— Task instructions —
Once you have read the data below, write it all out exactly.

— The data —
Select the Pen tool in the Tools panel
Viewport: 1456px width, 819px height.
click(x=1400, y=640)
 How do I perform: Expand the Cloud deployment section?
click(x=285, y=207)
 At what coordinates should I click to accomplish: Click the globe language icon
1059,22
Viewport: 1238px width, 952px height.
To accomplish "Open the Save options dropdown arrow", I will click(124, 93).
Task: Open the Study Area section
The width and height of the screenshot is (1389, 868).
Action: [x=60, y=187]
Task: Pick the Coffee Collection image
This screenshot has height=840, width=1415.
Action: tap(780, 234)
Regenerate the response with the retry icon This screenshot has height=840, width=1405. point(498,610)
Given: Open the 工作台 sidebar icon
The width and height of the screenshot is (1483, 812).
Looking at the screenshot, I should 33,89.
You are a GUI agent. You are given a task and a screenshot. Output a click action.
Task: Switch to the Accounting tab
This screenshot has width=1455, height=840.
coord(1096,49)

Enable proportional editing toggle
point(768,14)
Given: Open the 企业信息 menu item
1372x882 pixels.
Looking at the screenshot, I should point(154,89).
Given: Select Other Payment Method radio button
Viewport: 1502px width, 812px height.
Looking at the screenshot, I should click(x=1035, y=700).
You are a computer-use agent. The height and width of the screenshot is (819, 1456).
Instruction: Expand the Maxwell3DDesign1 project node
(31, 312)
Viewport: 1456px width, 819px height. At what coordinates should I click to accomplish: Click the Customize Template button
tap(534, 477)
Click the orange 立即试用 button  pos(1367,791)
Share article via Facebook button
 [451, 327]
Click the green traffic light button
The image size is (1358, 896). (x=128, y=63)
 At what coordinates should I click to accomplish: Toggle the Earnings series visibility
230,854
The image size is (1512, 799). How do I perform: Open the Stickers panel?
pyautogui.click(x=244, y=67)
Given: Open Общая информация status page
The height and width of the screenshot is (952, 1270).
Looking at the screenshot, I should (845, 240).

— Response —
Select the Pen tool in the Tools panel
Viewport: 1456px width, 819px height.
click(x=1400, y=640)
 How do I perform: Expand the Cloud deployment section?
click(x=285, y=207)
 At what coordinates should I click to accomplish: Click the globe language icon
1059,22
Viewport: 1238px width, 952px height.
To accomplish "Open the Save options dropdown arrow", I will click(124, 93).
Task: Open the Study Area section
The width and height of the screenshot is (1389, 868).
Action: [x=60, y=187]
Task: Pick the Coffee Collection image
This screenshot has height=840, width=1415.
Action: tap(780, 234)
Regenerate the response with the retry icon This screenshot has height=840, width=1405. point(498,610)
Given: Open the 工作台 sidebar icon
The width and height of the screenshot is (1483, 812).
Looking at the screenshot, I should 33,89.
You are a GUI agent. You are given a task and a screenshot. Output a click action.
Task: Switch to the Accounting tab
This screenshot has width=1455, height=840.
coord(1096,49)

Enable proportional editing toggle
point(768,14)
Given: Open the 企业信息 menu item
1372x882 pixels.
Looking at the screenshot, I should point(154,89).
Given: Select Other Payment Method radio button
Viewport: 1502px width, 812px height.
Looking at the screenshot, I should click(x=1035, y=700).
You are a computer-use agent. The height and width of the screenshot is (819, 1456).
Instruction: Expand the Maxwell3DDesign1 project node
(31, 312)
Viewport: 1456px width, 819px height. At what coordinates should I click to accomplish: Click the Customize Template button
tap(534, 477)
Click the orange 立即试用 button  pos(1367,791)
Share article via Facebook button
 [451, 327]
Click the green traffic light button
The image size is (1358, 896). (x=128, y=63)
 At what coordinates should I click to accomplish: Toggle the Earnings series visibility
230,854
The image size is (1512, 799). How do I perform: Open the Stickers panel?
pyautogui.click(x=244, y=67)
Given: Open Общая информация status page
The height and width of the screenshot is (952, 1270).
Looking at the screenshot, I should (845, 240).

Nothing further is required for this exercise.